Korea became one of the most exuberant and productive centers in the world art scene.
A number of artists actively participate in the well-known international art fairs and many Korean cities host world-wide art biennales.
Artfacts.net, an international online museum guide, announced top 1,000 ratings of the most influential artists living or dead, five Korean women artists are included; Sooja Kim,Lee Bul, Jeong-a Koo, Haegue Yang, and Nikki Lee. While Sooja Kim and Lee Bul took their themes from Korean women’s culture for their early works, Jeong-a Koo, Haegue Yang and Nikki Lee, who started out later, have shown somewhat different ways of expression and themes.
Working at France, Jeong-a Koo is well known for her new media and installation pieces.
In her most well-known exhibition <Espace 315> of Centre Pompidou, the whole space is filled with geometric structures scattered on a huge space, suggesting connection to minimalism. However, she tackles some unexpected subject matters, such as a heap of sugar cubes. By repetitively displaying or accumulating small and trivial items, Koo’s works are opposed to the gigantism of minimalism in 1960s.
Haegue Yang deals domestic utilities that stimulate the senses such as perfume injector,thermal heater, light bulbs, electric fan, air conditioner and humidifier. ‘Space’ is the biggest concern to her, and ‘blind’ becomes the most important subject matter. The artist said that she explores the relationship between space and people through the changeable boundary.
Nikki Lee works on the variability and meaninglessness of social boundaries ― groups,races, nation, sex, culture ― by pretending to change into members of various different groups. Her works have a deconstructive nature because she chooses visible characteristics in positing a group and rejects a one-sided relationship between the whole and the parts.
As the true nature of identity is ambiguous, a few apparent characteristics or socially recognized features are changeable and open.
To discuss these women artists, Homi Bhabha's theory on mimicry, hybridity, and ambivalence is helpful. Bhabha considered the phenomenons of ambivalence and hybridity generated by the activities in the colonies to be the origins of significance, and thought that cultural negotiation, not the power of absolute or unilateral authority, was the result of desires and natural practices. According to Bhabha, art in Asia, including Korea, is always ambivalent, and it continuously breaks up among the appearances of authoritative Western art, repetition and fragments as difference.
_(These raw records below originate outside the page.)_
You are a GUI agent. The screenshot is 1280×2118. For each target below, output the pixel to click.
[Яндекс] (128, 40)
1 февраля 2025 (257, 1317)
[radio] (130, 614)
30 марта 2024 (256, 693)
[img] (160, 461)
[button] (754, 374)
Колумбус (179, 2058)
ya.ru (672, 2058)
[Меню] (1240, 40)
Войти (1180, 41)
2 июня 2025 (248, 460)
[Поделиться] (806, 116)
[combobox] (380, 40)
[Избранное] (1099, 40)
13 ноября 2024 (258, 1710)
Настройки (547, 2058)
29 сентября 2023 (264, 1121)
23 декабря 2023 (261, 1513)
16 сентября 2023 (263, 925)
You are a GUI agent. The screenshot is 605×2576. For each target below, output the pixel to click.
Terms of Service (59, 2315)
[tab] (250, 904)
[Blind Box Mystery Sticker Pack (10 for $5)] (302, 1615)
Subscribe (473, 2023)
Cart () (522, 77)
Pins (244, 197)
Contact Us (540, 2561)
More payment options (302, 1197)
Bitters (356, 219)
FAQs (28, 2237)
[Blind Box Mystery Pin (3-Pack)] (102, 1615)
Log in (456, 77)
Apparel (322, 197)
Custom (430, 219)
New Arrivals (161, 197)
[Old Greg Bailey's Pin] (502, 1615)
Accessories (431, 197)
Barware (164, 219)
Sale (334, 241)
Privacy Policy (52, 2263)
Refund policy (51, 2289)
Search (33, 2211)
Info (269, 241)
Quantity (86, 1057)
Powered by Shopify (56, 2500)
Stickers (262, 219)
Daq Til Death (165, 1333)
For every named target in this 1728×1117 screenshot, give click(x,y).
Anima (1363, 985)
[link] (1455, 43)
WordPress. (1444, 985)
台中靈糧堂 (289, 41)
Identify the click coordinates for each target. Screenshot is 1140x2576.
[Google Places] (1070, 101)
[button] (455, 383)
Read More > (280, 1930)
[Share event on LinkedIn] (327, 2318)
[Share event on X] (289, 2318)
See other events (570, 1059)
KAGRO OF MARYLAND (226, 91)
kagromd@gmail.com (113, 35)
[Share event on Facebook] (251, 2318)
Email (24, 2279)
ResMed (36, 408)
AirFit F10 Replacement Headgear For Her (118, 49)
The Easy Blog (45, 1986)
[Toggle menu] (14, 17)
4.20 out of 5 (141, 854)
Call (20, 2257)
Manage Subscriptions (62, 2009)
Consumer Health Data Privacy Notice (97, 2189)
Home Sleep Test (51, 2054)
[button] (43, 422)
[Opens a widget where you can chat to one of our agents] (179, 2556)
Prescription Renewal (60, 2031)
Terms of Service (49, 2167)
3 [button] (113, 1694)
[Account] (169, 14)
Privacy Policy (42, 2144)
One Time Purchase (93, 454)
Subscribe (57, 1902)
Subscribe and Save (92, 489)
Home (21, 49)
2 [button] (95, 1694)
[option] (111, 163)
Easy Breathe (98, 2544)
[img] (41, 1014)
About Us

The structural contradiction of theories developed in the West and signs sometimes enervates the existence of signs that present 'Korean' images or even uproot their basis.
For example, Haegue Yang’s <Yearning Melancholy Red>, Western critics often mentioned the understanding of senses and space, or related it to the Abstract Expressionism or Op art.
However, there is ‘ambiguity’, which innately involves invalidation of boundaries that can't be easily defined under the Western perspectives. Through the screen(bal) that integrates as well as divides space and paper that blocks and passes light, winds, air and sounds, Koreans have experienced the trans-boundary condition that is open to external factors.
There is an ambi-existing quality in Korean culture, which is distinguished from the ambivalence of the West. While the ambivalence signifies the coexistence of different things under the premise of contradiction, Korean ambi-existing quality refers to the duplicity of tolerance that enables the coexistence of contrary things without contradiction.
Contemporary Korean artists exercise trans-boundariness that can transcend the epistemological premise of the West on ‘undefinable’ categories, and achieve positive simultaneity of elements that look contradictory to one another through hybridity. As a traditional Korean house does, Korean culture doubts the existence of clear boundaries,categories and division between things external and oneself. Stimulation from outside always exists, and it ceaselessly comes inside and out. Works of Jeong-a Koo, Haegue Yang and Nikki Lee all attempted to transgress the boundary. They created works that transgressed categorization and boundaries through different experiences that enabled them to break away from the framework of Western epistemology, and the evaluation of their works should be delivered through non-Western criticism and writing.